Mas de volta ao álbum. Na época do ajuntamento das fotos, me lembro que fiz o meu e do meu irmão porque ele era muito pequeno para organizar as dele, devia ter uns quatro anos e pouco. Colei figurinhas felpudas de bichinhos, desenhei arco-íris, colei nossos cartõezinhos de registro de nascimento em cada um. Descobri que nasci pesando 3,630kg às 9h15 da manhã de cesariana porque, apesar de tanto eu quanto minha mãe estarmos perfeitamente saudáveis, eu estava "demorando muito" e "não queria sair da barriga". Histórias de uma década que ainda se perpetuam, só que um pouco menos agora. Aos poucos, bem aos poucos, voltamos a valorizar nascer do jeito bicho.

De tempos em tempos, abria o meu álbum. Meu foco estava sempre direcionado a como eu era quando bebê e nos meus primeiros dois anos. Minha mãe era uma coadjuvante. Ela era o lugar de onde eu saí. Nunca havia reparado na intensidade e na delicadeza dos gestos dela enquanto me segurava ou me amamentava nas fotos. Era como se ela fosse para mim, simplesmente, como eram todas as mães. Ou talvez como deveriam ser. Um comportamento condicionado, normalizado. É assim e pronto. Isso é ser mãe. Mas acontece que minha mãe não foi sempre mãe. Ela se tornou mãe. Mas eu só consegui entender isso quase três décadas depois, somadas a meses de gestação vividos no meu próprio corpo. Só assim começo a entender o que ela deve ter sentido, as transformações físicas, os conflitos internos, a variação de humor, a sensação de falta de controle sobre si e sobre o ser que se forma em você, as confusões mentais causadas por bombas hormonais, especialmente nas primeiras semanas, os medos, as alegrias, a constatação de que o tempo agora passa de um jeito diferente, as restrições e os cuidados alimentares. A dubiedade de tudo isso que vem junto com uma chuva de afeto e a descoberta de si.
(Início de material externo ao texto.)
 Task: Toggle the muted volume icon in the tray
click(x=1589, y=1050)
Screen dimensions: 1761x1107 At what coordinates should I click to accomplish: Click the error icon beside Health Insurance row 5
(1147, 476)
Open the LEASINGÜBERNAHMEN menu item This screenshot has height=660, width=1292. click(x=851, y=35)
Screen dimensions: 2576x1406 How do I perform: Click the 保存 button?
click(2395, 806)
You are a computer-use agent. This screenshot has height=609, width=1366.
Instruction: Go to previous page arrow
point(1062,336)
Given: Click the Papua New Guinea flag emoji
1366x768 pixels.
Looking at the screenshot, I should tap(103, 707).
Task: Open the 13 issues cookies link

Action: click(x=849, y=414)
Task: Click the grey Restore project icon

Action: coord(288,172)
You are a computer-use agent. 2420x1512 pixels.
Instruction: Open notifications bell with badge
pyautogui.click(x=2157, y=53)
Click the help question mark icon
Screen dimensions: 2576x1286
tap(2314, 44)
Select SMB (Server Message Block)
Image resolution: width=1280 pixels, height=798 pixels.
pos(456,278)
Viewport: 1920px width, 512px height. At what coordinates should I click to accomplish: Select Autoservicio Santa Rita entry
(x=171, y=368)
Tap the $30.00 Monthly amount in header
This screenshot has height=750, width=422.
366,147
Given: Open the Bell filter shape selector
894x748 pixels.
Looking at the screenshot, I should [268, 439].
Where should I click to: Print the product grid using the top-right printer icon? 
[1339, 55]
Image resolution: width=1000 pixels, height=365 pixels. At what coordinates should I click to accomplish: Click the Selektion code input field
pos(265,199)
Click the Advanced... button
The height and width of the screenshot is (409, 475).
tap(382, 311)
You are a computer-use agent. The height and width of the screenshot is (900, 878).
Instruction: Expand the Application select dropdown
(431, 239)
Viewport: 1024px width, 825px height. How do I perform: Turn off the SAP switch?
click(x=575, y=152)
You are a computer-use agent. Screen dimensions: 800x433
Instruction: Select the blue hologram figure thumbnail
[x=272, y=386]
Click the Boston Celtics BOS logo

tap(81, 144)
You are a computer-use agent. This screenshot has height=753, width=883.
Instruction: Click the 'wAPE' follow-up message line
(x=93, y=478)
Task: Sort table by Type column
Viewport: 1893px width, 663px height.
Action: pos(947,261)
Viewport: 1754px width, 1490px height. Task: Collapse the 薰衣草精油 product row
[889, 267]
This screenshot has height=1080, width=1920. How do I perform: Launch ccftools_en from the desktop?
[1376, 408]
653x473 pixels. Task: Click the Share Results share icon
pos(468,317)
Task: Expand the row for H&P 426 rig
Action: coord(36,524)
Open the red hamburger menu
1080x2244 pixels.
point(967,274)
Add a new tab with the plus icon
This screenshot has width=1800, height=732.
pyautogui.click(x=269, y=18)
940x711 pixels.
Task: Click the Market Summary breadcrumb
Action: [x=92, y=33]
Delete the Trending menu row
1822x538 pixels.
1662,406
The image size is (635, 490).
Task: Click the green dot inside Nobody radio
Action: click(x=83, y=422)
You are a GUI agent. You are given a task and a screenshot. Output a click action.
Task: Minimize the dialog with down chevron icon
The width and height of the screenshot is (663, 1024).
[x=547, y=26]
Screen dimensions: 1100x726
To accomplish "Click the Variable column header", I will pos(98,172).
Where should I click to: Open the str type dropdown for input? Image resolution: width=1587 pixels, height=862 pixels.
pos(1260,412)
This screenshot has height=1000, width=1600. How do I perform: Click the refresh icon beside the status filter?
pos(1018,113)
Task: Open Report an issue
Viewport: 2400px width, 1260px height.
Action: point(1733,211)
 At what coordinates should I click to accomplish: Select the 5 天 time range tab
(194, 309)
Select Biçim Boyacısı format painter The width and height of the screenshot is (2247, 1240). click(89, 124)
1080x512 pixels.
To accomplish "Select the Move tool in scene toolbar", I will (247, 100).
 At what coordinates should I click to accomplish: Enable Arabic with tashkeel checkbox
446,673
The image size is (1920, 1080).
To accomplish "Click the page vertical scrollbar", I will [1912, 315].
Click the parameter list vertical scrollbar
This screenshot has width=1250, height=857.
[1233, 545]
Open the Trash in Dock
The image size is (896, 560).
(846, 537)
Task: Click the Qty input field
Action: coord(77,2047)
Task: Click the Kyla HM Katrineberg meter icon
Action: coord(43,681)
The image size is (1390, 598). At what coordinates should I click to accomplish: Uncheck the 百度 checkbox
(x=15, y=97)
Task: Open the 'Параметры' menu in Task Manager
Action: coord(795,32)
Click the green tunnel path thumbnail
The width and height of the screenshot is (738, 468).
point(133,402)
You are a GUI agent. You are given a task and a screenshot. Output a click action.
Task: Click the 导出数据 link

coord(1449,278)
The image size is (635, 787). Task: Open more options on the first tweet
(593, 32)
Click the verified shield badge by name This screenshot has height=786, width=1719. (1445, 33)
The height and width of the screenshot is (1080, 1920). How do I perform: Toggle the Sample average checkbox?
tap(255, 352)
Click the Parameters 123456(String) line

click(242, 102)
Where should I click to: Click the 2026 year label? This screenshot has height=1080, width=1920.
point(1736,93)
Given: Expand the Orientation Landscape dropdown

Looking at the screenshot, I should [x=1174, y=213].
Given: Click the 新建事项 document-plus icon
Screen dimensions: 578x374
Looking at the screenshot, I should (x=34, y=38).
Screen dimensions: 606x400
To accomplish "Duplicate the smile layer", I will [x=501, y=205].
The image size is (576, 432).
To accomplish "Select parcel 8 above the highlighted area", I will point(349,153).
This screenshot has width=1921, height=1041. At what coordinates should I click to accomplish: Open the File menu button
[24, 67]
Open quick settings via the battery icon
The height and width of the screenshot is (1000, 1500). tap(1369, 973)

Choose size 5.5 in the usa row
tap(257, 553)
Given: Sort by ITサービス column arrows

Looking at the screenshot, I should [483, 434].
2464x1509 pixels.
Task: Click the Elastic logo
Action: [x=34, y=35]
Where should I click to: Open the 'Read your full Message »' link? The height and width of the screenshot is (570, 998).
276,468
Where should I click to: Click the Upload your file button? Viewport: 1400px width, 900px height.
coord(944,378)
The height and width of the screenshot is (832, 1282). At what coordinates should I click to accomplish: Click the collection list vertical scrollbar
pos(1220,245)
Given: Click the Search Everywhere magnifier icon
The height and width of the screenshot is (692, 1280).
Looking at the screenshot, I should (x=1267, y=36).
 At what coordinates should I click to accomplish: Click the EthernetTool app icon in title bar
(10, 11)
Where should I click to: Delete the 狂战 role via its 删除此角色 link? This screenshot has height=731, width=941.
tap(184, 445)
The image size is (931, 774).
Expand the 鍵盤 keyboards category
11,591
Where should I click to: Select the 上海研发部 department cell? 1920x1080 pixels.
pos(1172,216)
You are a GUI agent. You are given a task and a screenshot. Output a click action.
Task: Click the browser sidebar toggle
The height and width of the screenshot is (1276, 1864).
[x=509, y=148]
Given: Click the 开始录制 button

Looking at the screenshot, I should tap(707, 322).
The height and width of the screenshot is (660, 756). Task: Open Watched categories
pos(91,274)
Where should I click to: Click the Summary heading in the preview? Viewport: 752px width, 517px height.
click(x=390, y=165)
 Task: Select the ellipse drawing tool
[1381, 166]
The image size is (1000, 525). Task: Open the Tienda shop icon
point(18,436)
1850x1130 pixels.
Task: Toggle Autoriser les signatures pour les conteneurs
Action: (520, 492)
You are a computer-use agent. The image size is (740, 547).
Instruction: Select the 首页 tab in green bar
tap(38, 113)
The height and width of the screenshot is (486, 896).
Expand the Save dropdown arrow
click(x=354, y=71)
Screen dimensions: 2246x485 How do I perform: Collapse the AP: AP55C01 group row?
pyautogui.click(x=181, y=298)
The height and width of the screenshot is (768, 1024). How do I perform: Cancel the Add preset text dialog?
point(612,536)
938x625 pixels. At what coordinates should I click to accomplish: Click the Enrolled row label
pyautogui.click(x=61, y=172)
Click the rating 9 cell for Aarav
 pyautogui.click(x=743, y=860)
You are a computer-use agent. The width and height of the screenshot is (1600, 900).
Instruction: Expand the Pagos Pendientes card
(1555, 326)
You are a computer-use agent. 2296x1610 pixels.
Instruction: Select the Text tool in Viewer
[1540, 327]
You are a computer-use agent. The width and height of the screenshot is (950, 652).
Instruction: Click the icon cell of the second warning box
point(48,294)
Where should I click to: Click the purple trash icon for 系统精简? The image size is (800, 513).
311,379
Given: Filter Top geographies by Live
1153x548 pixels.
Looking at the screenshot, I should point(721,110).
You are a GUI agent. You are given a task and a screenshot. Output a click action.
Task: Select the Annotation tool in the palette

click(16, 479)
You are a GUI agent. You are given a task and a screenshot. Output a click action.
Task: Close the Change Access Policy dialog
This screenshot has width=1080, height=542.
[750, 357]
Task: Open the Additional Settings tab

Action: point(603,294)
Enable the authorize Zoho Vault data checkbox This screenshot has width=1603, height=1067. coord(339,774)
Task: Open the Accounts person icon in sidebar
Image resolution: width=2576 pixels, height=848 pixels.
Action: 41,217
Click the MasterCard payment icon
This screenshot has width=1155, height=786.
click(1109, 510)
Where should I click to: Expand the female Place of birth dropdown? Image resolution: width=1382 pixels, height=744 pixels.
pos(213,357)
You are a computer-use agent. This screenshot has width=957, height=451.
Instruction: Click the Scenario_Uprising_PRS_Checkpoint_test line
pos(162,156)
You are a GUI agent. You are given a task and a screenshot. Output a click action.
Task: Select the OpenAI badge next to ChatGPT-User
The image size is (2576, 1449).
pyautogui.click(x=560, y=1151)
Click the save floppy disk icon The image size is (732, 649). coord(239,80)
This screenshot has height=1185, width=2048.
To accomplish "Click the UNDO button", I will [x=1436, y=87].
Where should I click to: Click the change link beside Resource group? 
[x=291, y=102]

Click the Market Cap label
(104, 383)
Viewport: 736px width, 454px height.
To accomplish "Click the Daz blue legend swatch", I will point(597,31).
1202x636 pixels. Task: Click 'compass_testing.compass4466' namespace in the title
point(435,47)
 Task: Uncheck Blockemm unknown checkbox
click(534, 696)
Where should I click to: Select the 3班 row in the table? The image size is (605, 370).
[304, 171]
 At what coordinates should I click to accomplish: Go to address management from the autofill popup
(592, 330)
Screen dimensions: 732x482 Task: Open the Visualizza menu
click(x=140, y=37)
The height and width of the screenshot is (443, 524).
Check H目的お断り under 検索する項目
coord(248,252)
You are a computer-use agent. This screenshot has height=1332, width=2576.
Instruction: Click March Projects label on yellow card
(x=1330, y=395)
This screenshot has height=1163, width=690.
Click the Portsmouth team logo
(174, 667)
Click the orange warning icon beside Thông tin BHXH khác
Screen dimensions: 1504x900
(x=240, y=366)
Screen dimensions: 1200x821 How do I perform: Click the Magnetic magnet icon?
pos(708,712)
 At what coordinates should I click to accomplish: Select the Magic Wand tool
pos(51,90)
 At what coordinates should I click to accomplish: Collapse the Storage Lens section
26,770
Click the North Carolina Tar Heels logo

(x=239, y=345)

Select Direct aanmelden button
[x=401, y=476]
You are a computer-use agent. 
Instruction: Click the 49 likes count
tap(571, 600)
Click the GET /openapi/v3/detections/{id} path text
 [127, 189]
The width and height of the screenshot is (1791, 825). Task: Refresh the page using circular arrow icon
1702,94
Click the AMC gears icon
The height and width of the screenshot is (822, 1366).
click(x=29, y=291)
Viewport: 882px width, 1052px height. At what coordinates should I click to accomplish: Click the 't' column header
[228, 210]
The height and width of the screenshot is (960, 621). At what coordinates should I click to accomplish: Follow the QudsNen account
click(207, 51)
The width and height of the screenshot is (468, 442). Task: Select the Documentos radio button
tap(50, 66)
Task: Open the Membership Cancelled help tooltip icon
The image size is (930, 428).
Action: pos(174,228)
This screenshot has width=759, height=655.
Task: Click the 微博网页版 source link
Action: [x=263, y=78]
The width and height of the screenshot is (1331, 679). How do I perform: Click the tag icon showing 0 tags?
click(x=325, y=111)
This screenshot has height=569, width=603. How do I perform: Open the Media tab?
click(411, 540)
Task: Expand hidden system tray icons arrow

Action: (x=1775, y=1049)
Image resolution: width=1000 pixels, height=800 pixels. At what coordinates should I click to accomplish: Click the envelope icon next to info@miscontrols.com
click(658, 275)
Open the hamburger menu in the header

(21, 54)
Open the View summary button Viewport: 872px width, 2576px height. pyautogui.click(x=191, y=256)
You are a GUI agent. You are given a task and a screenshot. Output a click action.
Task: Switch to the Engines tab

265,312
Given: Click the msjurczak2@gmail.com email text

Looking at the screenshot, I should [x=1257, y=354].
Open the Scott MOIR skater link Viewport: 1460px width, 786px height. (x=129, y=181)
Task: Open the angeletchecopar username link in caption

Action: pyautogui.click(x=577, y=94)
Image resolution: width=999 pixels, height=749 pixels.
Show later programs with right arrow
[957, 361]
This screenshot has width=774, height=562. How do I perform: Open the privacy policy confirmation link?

Olho para as fotos de novo e tenho um mar de lágrimas nos olhos. Me toca o amor que vejo naquelas fotos - ela só tem olhos para mim e parece se sentir a pessoa mais realizada do mundo. Ela não posa para o fotógrafo. Na verdade, não parece nem reparar que meu pai aponta uma câmera para ela. Está absorta no momento, naquele bebê que franze a testa, faz careta, dá risadinhas e gosta de tomar sol. E que também gosta tanto daquele peito. Reparo pelas fotos que ficamos separadas por longas temporadas no hospital, logo que nasci. Percebo o alento nos seus olhos que vem com a chegada do seu pacotinho. Ela me beija com delicadeza, me dá boas-vindas pela minha chegada e me aninha em seus braços, num corpo que se recupera de uma cesariana.

Penso então na cumplicidade da gestação e na separação do nascimento. As despedidas devem ser tantas e os lutos tão intensos, só que provavelmente deixados de lado para se cuidar de um ser vulnerável e dependente.

Fomos tão visceralmente próximas e nos distanciamos tanto. Levei tantos anos para me tornar próxima a ela de novo. Tive que me despir de tantas camadas minhas para ser capaz de receber os seus afagos de novo. E agora, mais do que nunca, enquanto me despeço da minha vida pré-maternidade, me vem uma chuva de amor e gratidão pela minha mãe. Vejo que seu olhar nas fotos enquanto me segurava e me amamentava não é simplesmente normal, mas é repleto de entrega. Não é  simplesmente a condição maternal: é uma transformação e uma escolha.